Asian Stocks Fall Second Day on Earnings Before U.S. DataYoshiaki Nohara and Kana Nishizawa
Asia’s benchmark stock index fell for a second day as investors weighed corporate earnings and awaited U.S. economic data that may shed light on when the Federal Reserve will taper stimulus.
Canon Inc., the world’s No. 1 camera maker, tumbled 5.4 percent in Tokyo after cutting its sales and profit forecast. Komatsu Ltd., Japan’s largest construction machinery maker, dropped 2.4 percent after U.S. bellwether Caterpillar Inc. lowered its earnings estimate. Chinese rail shares rose in Hong Kong as Premier Li Keqiang said the nation will speed railway construction.
The MSCI Asia Pacific Index lost 0.8 percent to 135.84 as of 6:45 p.m. in Tokyo, with all 10 industry groups on the measure falling. More than two stocks slid for each that rose.
“U.S. data right now is good, but whether it’s good enough for the Fed to stop buying assets, the market will still need to see,” said Linus Yip, chief strategist at First Shanghai Securities in Hong Kong. “Investors are chasing some stocks that benefit from China’s policies, but since some of their share prices shot up, there may be some profit taking.”
The MSCI measure gained 5.9 percent this year through yesterday with consumer discretionary shares rising the most and energy shares falling the most. The index traded at 13.4 times estimated earnings as of yesterday, compared with 15.3 times for the Standard & Poor’s 500 Index and 13.5 times for the Stoxx Europe 600 Index.
Japan’s Topix index slipped 1.4 percent and the Nikkei 225 Stock Average lost 1.1 percent. South Korea’s Kospi Index lost 0.1 percent even as data showed the nation’s economy grew the most in more than two years. Australia’s S&P/ASX 200 Index was little changed. New Zealand’s NZX 50 Index dropped 0.5 percent after the central bank kept its key interest rate at 2.5 percent today.
Hong Kong’s Hang Seng Index dropped 0.3 percent and China’s Shanghai Composite slid 0.6 percent. Taiwan’s Taiex Index fell 0.4 percent, while Singapore’s Straits Times Index declined 1.2 percent, the most in three weeks.
Futures of the Standard & Poor’s 500 Index fell 0.6 percent today. The measure slid 0.4 percent in New York yesterday as investors weighed earnings reports from Caterpillar and Apple Inc. A report showed sales of new U.S. homes rose more than forecast in June to the highest level in five years.
The number of people in the U.S. continuing to claim jobless benefits fell by 89,000 in the week to July 13, according to a Bloomberg survey of economists before data due today.
Fed Chairman Ben S. Bernanke has said asset purchases that have stoked bond and equity gains may be trimmed this year should economic risks subside.

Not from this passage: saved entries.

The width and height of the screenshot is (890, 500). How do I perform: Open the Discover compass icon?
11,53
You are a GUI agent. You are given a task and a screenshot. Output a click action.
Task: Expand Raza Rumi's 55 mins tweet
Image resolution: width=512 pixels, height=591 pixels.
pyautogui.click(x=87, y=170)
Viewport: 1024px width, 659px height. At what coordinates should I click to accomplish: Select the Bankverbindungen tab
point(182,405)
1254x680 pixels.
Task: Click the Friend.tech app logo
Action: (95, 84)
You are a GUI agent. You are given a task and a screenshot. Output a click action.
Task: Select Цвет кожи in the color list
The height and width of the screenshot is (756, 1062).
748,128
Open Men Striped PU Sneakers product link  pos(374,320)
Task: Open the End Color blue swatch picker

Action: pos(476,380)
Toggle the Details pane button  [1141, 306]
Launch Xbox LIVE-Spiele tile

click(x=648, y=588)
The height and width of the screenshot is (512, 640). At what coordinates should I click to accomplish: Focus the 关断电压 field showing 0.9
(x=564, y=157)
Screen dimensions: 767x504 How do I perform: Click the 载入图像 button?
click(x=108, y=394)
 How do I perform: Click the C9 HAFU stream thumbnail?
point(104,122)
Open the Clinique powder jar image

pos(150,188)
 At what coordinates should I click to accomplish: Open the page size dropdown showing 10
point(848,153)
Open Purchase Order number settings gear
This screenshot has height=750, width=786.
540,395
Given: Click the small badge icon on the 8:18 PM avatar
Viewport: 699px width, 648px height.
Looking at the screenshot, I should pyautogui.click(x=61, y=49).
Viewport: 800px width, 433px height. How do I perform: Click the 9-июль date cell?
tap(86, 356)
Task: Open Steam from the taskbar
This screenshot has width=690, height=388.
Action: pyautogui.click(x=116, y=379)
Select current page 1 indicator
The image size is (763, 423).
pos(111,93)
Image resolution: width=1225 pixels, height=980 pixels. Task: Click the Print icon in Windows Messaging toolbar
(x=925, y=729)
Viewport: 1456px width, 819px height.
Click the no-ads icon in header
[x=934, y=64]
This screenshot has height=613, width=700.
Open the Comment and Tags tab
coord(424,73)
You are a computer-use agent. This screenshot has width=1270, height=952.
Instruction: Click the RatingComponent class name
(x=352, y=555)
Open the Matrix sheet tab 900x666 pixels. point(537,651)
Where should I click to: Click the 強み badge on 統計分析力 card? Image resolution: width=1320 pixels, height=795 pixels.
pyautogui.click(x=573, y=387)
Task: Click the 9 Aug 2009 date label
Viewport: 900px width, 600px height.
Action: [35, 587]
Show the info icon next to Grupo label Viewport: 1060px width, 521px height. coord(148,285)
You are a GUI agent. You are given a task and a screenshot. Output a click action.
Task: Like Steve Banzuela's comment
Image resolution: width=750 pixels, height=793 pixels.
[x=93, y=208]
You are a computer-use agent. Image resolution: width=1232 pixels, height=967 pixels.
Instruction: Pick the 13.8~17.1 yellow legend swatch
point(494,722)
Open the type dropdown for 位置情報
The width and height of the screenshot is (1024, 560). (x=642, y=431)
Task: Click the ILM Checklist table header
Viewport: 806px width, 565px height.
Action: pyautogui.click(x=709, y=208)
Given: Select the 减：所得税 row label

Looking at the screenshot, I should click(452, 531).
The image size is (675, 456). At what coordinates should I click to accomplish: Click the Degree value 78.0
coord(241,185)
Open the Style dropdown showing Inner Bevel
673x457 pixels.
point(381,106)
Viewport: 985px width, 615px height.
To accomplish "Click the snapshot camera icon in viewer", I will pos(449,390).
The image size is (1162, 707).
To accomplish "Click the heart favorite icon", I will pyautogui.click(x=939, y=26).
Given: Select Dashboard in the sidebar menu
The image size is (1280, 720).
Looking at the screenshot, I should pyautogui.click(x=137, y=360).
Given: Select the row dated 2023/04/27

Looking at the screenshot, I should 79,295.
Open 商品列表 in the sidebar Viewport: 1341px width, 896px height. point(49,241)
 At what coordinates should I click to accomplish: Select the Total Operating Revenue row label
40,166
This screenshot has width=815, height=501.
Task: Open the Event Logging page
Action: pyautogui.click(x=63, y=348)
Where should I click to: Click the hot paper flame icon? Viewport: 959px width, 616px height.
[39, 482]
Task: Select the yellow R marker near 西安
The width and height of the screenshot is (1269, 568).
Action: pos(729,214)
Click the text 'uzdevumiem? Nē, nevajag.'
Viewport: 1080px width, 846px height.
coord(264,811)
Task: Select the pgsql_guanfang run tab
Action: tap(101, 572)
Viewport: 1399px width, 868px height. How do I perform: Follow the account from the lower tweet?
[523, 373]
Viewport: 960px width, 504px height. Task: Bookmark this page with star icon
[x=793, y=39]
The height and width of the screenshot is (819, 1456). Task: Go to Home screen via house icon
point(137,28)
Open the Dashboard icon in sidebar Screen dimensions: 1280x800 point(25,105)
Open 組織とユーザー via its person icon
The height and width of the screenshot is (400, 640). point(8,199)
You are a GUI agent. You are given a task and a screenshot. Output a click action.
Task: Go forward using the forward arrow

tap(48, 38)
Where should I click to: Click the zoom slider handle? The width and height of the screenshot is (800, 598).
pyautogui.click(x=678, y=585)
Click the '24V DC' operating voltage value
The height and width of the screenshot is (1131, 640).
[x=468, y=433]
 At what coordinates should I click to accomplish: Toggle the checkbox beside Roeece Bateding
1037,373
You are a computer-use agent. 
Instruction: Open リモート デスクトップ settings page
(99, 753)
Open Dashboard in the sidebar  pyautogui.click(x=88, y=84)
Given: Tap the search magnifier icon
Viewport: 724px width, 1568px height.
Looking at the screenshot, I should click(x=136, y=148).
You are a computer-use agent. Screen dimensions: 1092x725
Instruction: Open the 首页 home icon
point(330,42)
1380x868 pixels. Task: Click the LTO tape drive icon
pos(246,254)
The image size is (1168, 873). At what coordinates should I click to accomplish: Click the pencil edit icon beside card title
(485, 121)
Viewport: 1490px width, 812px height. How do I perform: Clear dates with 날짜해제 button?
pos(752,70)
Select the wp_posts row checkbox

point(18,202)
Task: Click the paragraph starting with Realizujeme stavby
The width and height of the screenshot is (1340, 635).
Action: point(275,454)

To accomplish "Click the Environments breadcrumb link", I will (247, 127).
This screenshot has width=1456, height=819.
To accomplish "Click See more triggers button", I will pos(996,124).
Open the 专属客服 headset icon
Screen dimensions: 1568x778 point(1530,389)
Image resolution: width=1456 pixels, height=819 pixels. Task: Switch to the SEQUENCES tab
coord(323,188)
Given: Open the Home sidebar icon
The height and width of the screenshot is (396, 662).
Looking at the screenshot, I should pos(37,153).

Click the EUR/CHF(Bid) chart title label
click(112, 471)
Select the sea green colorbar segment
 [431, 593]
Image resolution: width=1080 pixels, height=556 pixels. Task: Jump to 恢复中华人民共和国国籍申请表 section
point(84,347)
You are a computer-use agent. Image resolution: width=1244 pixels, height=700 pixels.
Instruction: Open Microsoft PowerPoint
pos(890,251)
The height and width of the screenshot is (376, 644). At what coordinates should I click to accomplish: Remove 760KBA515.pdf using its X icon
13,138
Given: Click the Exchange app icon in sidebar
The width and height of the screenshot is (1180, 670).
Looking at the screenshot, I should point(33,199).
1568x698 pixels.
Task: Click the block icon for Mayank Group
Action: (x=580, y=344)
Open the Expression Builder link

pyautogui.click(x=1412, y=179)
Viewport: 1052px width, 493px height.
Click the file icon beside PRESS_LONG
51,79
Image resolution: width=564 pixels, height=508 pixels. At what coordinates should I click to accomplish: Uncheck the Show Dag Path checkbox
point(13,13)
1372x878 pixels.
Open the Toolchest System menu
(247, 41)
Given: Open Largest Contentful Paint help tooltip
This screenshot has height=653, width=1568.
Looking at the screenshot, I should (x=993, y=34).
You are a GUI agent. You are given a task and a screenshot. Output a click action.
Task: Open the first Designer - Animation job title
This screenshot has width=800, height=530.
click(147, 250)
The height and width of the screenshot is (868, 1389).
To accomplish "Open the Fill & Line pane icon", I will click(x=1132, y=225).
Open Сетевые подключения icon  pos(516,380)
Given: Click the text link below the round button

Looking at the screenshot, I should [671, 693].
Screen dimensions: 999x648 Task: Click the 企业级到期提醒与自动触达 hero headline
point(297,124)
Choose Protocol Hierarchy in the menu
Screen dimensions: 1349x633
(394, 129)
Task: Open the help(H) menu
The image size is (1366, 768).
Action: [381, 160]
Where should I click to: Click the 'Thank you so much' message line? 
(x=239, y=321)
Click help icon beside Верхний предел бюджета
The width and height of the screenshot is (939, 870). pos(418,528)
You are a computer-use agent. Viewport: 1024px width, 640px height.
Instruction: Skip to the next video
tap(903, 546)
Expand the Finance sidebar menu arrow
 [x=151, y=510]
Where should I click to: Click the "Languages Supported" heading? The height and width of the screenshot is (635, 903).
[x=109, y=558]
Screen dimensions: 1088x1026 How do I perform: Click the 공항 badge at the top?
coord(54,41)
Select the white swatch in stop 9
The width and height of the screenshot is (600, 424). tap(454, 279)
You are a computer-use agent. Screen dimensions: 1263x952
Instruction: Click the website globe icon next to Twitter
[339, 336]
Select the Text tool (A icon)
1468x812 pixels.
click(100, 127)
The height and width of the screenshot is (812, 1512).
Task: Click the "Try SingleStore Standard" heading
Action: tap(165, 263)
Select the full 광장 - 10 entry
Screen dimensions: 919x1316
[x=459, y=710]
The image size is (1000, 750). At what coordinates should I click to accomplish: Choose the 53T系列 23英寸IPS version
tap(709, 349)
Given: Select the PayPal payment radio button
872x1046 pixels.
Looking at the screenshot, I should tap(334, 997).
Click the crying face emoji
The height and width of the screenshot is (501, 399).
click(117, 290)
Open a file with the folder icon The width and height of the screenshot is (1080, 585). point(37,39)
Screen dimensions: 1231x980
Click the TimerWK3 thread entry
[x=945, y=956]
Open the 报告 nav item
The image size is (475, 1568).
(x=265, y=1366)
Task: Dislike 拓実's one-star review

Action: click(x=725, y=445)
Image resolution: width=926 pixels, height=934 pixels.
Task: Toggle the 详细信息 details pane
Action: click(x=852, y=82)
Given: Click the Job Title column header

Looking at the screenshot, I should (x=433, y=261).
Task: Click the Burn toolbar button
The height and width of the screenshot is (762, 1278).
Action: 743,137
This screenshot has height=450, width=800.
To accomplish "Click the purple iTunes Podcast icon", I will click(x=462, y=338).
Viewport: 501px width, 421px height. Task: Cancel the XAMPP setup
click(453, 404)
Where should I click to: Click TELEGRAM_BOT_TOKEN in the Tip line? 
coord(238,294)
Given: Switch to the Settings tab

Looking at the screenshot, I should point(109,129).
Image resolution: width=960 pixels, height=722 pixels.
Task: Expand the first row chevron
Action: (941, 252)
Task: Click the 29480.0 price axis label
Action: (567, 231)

Canon fell 5.4 percent to 3,245 yen in Tokyo, the second-biggest loss on the Nikkei 225, after saying yesterday that net income will probably be 260 billion yen ($2.6 billion) in 2013, cutting its April projection of 290 billion yen by 10 percent. Canon faces slowing demand for compact and high-end cameras with interchangeable lenses.
Komatsu dropped 2.4 percent to 2,330 yen after Caterpillar said earnings in 2013 will be about $6.50 a share on sales of $56 billion to $58 billion. That’s lower than analysts’ estimates and down from the company’s April projection of about $7 a share on revenue of $57 billion to $61 billion. Hitachi Construction Machinery Co. fell 2.3 percent to 2,137 yen.
“We are a little bit disappointed in Asian growth, not only in earnings, but also in revenue particularly, and so people are reassessing that at this stage.,” said Tim Schroeders, a portfolio manager who helps manage $1 billion in equities at Pengana Capital Ltd. in Melbourne.
Of the 73 companies in the Asia-Pacific gauge that have posted quarterly results and for which Bloomberg has estimates, 59 percent beat projections while 41 percent missed them, the data show.
Chinese rail shares gained after Premier Li said China will speed railway construction, especially in central and western regions. The State Council yesterday also approved tax breaks for small companies and reduced fees for exporters, according to a statement after a meeting led by Li.
China Railway Group Ltd., the country’s No. 2 train-line builder, added 1.8 percent to HK$4.26. CSR Corp., the country’s biggest maker of rolling stock, gained 2.4 percent to HK$5.45.
Kao Corp., Japan’s biggest maker of toiletries, had the largest two-day slump in more than two years after more than 2,000 consumers reported skin blotches from using some of its whitening products. Kao dropped 3.4 percent to 3,120 yen after sliding 6.2 percent yesterday.